Abandono de incapaz em questão no Brasil

Enviada em 07/07/2021

No filme “Esqueceram de mim”, o protagonista Kevin, com apenas oito anos de idade, é deixado sozinho em casa pelos pais que viajam durante o feriado de natal, ficando vulnerável a acidentes domésticos e a criminosos. Não distante da ficção, hodiernamente, o abandono de incapaz é um sério problema da realidade brasileira que urge ser enfrentado. Tal conjuntura se dá devido à inércia governamental e ao falho papel da família. Destarte, é fundamental discorrer sobre o assunto.
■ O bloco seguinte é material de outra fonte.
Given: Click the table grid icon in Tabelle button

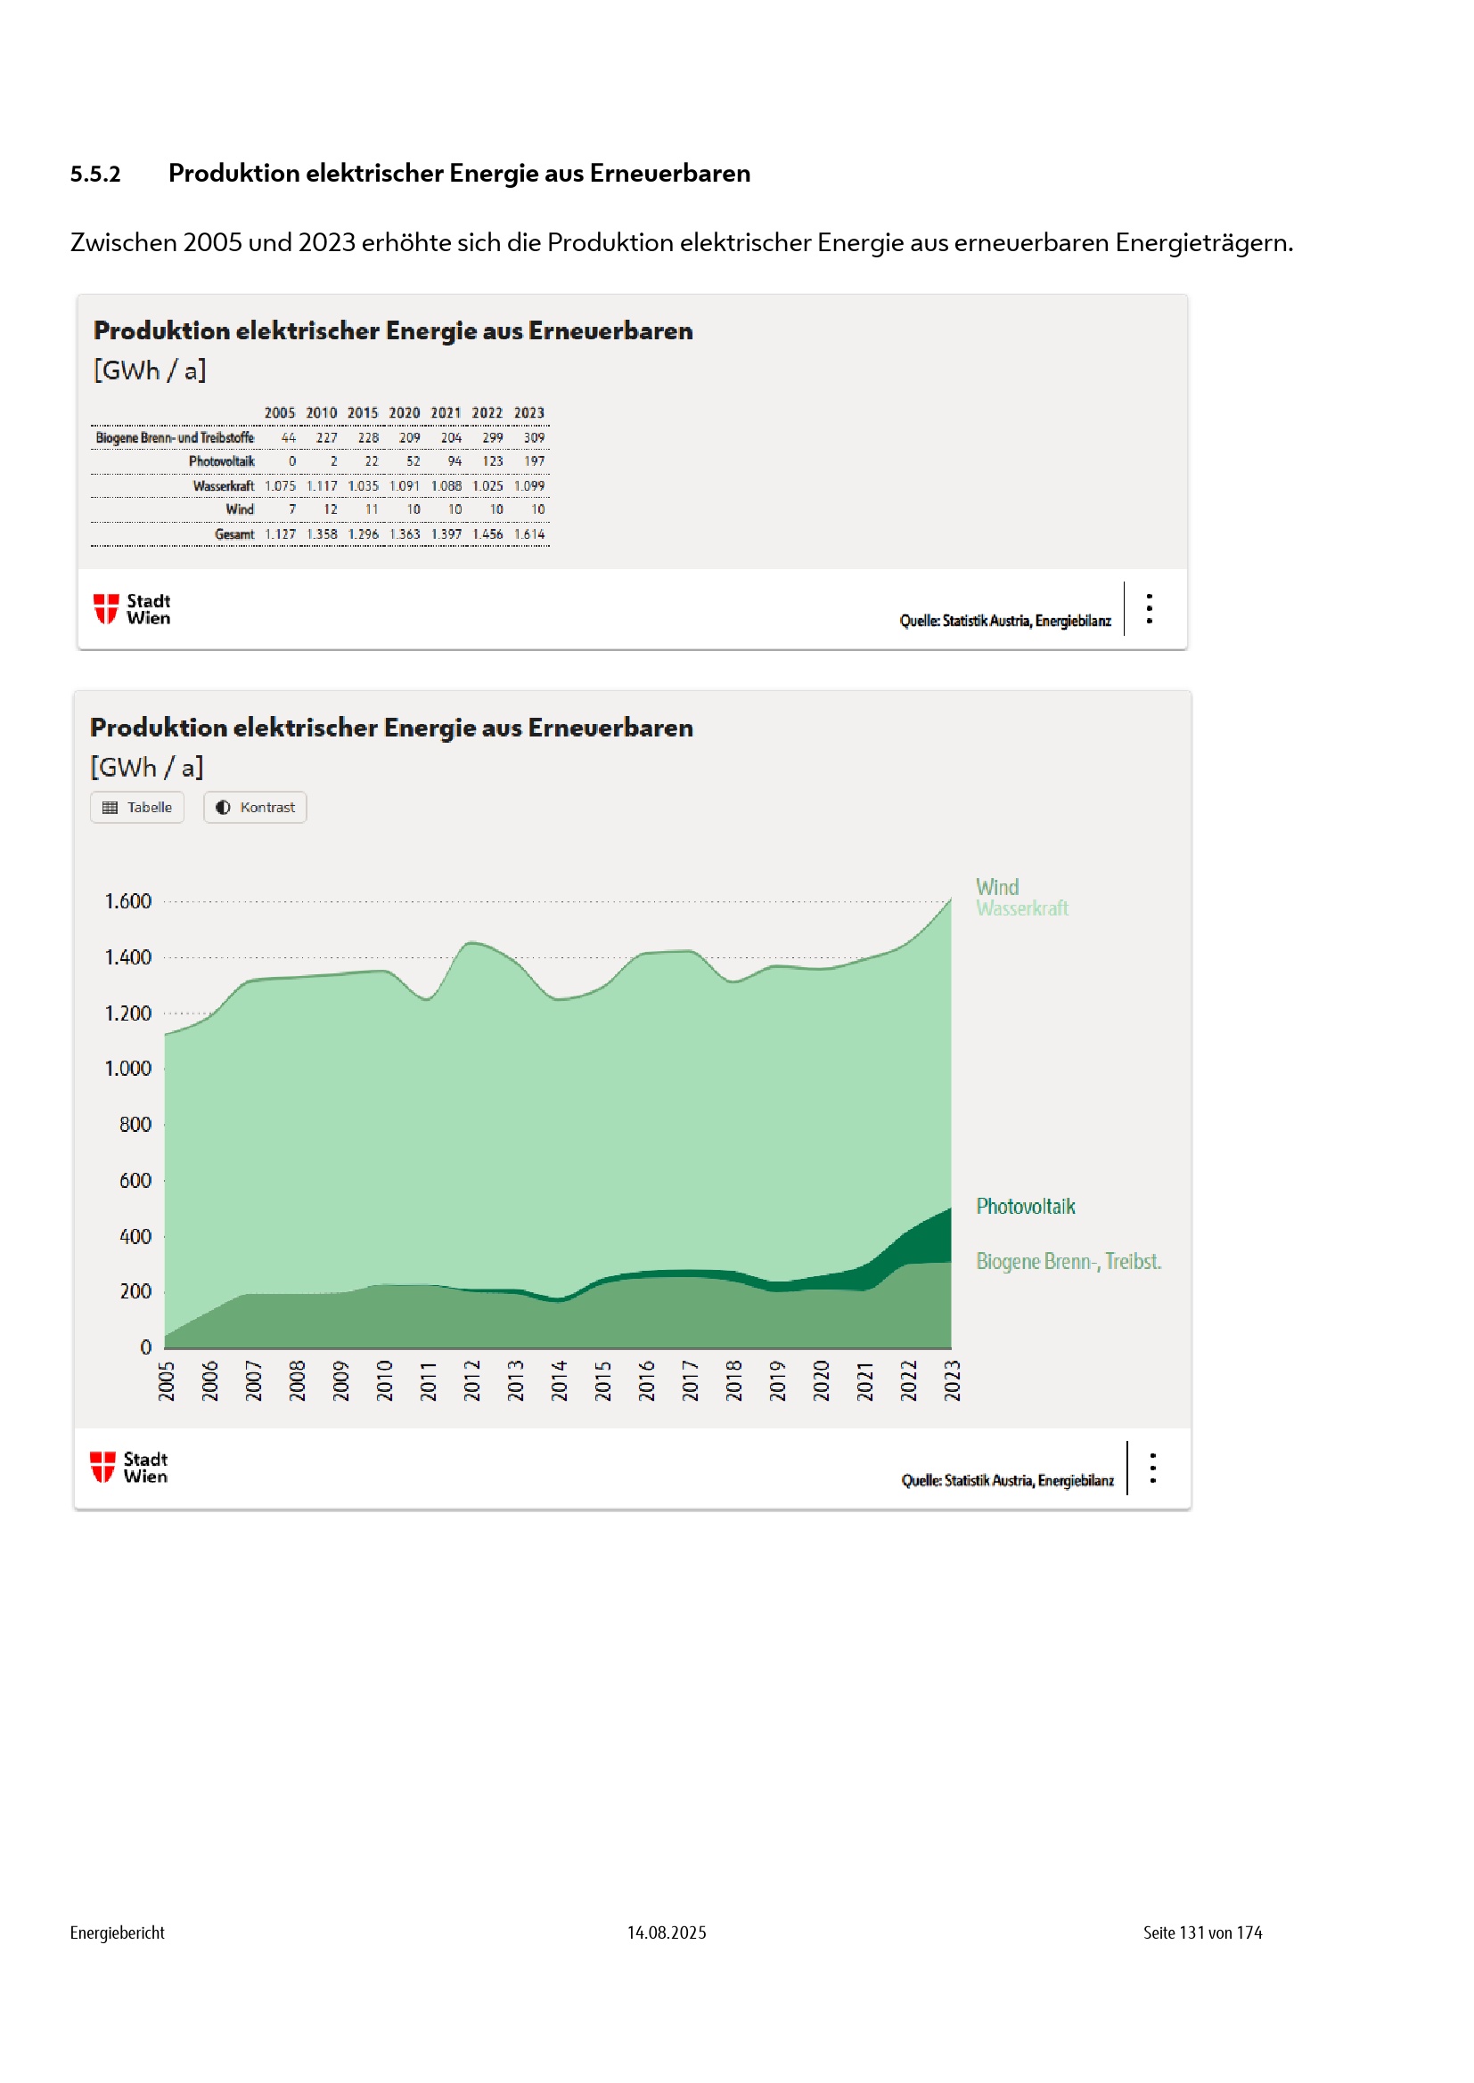Looking at the screenshot, I should (110, 807).
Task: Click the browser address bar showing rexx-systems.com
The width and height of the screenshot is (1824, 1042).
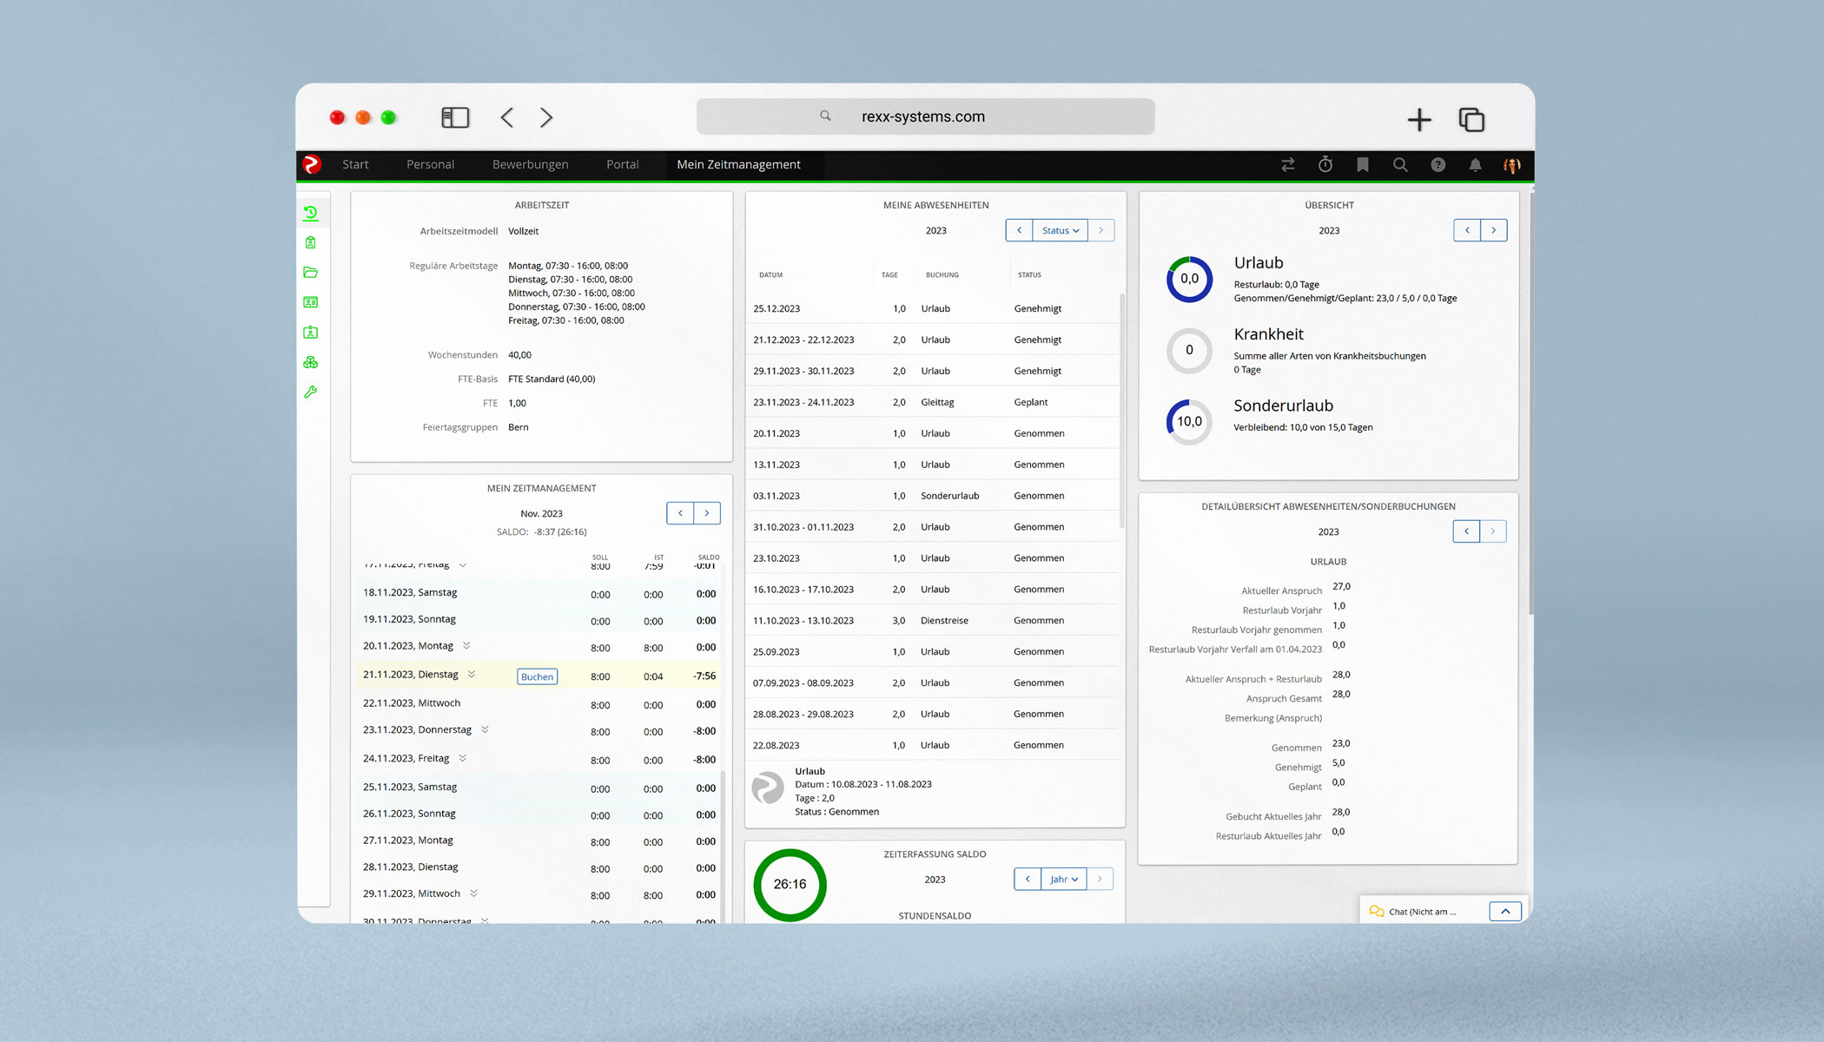Action: click(923, 115)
A priori, cabe ressaltar a faltante ação do Estado por pouco investir na área social. Conforme a Fundação Getúlio Vargas (FGV), em 2021, quase 30 milhões de brasileiros estão abaixo da linha da pobreza. Nesse sentido, infere-se que as precárias condições socioeconômicas da sociedade, em virtude da retenção de investimentos na educação, no desenvolvimento de habilidades e crescimento pessoal, por parte do poder público, induzem os pais a deixarem seus filhos sozinhos, pois precisam se deslocar para o trabalho e não possuem meios de contratar um cuidador. Dessa forma, é inaceitável em uma nação em desenvolvimento, a perpetuação desse problema.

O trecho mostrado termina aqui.